C’est avec tristesse que nous avons appris le décès hier d’Alain O’Reilly des suites d’une crise cardiaque. Il avait 59 ans.
Entrepreneur ayant lancé plusieurs projets d’envergure, il s’était fait un nom dans l’écotourisme. Alain O’Reilly était connu pour être un « bon vivant ». Il savait d’ailleurs trouver, en toutes circonstances, le côté positif des choses et sortait toujours gagnant des aléas de la vie, que ce soit dans sa carrière sportive ou en tant qu’homme d’affaires.
Pionnier du développement de projets en pleine nature, c’est notamment grâce à lui que Maurice s’est fait une réputation en matière de domaines et de lodges, ayant apporté une petite révolution au tourisme en passant outre le slogan, aujourd’hui cliché dépassé, Sea, Sand and Sun. C’est ainsi qu’un jour, au tout début des années 1980, en visitant les flancs de la chaîne de montagnes de l’Est du pays – en pleine forêt endémique –, il créa le fameux Domaine du Chasseur. Après une enfance plutôt difficile par moment – et qui a commencé sa carrière professionnelle comme chef de section sur la propriétaire sucrière de Riche-en-Eau –, il avait fait l’acquisition d’un terrain à Anse-Jonchée, avec l’aide d’une dizaine d’amis.

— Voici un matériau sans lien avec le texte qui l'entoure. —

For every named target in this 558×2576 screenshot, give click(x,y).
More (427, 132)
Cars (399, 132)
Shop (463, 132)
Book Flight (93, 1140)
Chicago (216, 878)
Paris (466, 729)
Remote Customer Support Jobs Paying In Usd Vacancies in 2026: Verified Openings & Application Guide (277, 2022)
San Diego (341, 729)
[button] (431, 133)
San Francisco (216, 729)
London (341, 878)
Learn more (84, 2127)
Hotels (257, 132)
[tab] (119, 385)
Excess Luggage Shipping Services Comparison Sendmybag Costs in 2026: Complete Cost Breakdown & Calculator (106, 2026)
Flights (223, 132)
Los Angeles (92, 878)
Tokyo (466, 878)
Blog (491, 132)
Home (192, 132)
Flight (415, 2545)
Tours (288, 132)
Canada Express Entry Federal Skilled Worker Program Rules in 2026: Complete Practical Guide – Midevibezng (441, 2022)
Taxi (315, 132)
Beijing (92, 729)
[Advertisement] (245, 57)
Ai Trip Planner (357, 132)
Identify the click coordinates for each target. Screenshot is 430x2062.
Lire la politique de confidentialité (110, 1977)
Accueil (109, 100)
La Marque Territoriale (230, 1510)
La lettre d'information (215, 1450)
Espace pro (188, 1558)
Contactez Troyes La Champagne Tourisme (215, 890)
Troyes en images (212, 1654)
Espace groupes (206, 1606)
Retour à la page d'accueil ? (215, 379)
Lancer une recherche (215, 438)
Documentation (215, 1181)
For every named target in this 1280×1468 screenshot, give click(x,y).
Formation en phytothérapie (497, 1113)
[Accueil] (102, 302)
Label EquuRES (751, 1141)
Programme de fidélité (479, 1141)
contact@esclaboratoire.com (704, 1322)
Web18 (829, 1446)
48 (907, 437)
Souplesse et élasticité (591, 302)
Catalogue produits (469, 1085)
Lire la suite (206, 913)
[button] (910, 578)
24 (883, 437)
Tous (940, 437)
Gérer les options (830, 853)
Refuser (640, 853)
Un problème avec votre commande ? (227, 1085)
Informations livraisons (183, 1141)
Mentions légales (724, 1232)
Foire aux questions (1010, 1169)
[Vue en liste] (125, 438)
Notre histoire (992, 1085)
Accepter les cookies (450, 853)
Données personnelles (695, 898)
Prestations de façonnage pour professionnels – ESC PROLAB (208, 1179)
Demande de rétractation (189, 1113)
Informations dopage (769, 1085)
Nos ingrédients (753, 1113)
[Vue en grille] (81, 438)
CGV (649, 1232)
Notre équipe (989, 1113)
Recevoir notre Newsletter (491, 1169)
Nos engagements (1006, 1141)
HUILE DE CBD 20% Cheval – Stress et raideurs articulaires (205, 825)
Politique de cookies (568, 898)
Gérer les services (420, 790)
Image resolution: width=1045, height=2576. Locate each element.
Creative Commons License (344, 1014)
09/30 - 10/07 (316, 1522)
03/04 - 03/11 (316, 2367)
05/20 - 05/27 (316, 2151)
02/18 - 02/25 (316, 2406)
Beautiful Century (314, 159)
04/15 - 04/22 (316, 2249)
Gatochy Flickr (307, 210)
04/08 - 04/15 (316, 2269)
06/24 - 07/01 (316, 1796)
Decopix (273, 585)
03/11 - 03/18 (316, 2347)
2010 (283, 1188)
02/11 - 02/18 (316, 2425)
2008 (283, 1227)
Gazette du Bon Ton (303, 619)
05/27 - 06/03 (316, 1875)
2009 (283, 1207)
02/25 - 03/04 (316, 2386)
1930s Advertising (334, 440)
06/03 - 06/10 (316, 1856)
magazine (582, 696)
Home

Les banques hésitaient à lui octroyer les fonds nécessaires, traitant son projet de « folie ». Mais il a persévéré, construisant une première cabane puis, plus tard, les autres. « Nous avons dû tout construire de nos propres mains, créer des routes, acheminer l’eau et l’électricité. On riait de nous au début. Mais, petit à petit, le Domaine est sorti de terre et les gens commençaient à arriver. Il y a eu de bonnes périodes, mais de mauvaises aussi, pour faire vivre cette aventure folle, certes, mais passionnante », expliquait Alain O’Reilly à notre confère Week-End en décembre 2007.
Vingt ans plus tard, alors que le Domaine est devenu une image de marque pour la nouvelle politique touristique, Alain O’Reilly a été contraint de le céder en raison de certaines difficultés. Loin de baisser les bras, il lance une autre domaine, Le Domaine des Sept Vallées, à Nouvelle-France et également des restaurants dans le Sud et nourrissait l’espoir de concrétiser de nouveaux projets, notamment d’implanter un hôtel à Rodrigues, lequel devait s’appeler Le Repaire Resort. Le destin en aura  décidé autrement.
Mais l’homme était aussi connu dans le monde du cyclisme, qu’il a pratiqué. Et même s’il avait pris sa retraite de la petite reine vers la fin des années 70, il avait néanmoins gardé contact avec ce sport à travers un parrainage régulier. Il a d’ailleurs pendant longtemps été le sponsor du Mémorial Claude et Mico Quéland, premier contre-la-montre individuel de la saison. Du temps de sa carrière cycliste, il a couru auprès des meilleurs de l’époque, à l’instar des frères Anazor, Edwin et Gabriel, et de Mathieu Calypso. Ceux qui l’ont côtoyé parlent de lui comme d’un « très bon coureur cycliste ».
Ses funérailles ont eu lieu cet après-midi. Après une cérémonie à l’église Notre-Dame des Anges à Mahébourg, il a été inhumé au cimetière St-Jean.
A tous ceux qui pleurent la disparition d’Alain O’Reilly, Le Mauricien présente ses plus vives sympathies.